A pair of young entrepreneurs currently calling Ohio home have launched a new coffee company, Chickenswitch, that has a decidedly sporty-lifestyle ethos.
Working with a small team of mostly creatives, Ian Dowden and Monica Michelle Johnson plan to donate a 5 percent of the proceeds from their bagged coffee to nonprofits that rotate on a seasonal basis, beginning with Bikes del Pueblo, a San Diego group that builds bikes and organizes rides mostly for underserved children.

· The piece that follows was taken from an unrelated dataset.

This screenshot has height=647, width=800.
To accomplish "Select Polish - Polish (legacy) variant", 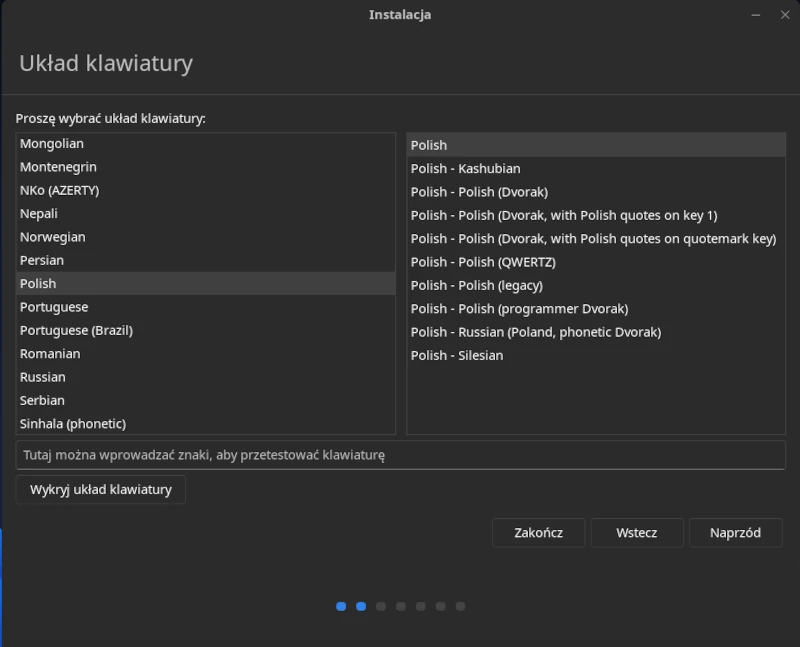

“At the end of the day, we wanted a brand that reflected who we were, that we could call our own, and that could support ourselves while giving back to the community,” Dowden recently told Daily Coffee News. “Our backgrounds are being sponsored athletes and we both have mentally or physically disabled family members, so being physically active while having a sense of taking care of those who need protecting is at our core.”
That sentiment is reflected in Chickenswitch’s black-white-and-silver-only branding, with images of coffee juxtaposed with images of Chickenswitch team members tearing up some slopes, busting some skateboard moves or preparing for a skydive. Dowden says Chickenswitch plans to work with nonprofits that “are based around snowboarding, bicycles, and or skateboarding.”
“We also look for nonprofits that are more grassroots rather than the larger players in the nonprofit area,” he says. “People are what matter most, and some have been dealt a harder hand. If we can give a helping hand to as many people as possible while promoting being physically active and following your dreams, then we have been a success.”
Chickenswitch is working with Heath, Ohio-based father-and-son roastery One Line Coffee, in part for the company’s commitment to sustainable sourcing and farmer equity, either through direct relationships or those with importers. There are currently three single-origin coffees from Colombia and Guatemala in Chickenswitch’s branded coffee line. “Each coffee can be traced to a specific mill, farm, or cooperative,” says Dowden. “The majority of mills and farms are visited to ensure that the economic and physical conditions of every step of the supply chain are sustainable.”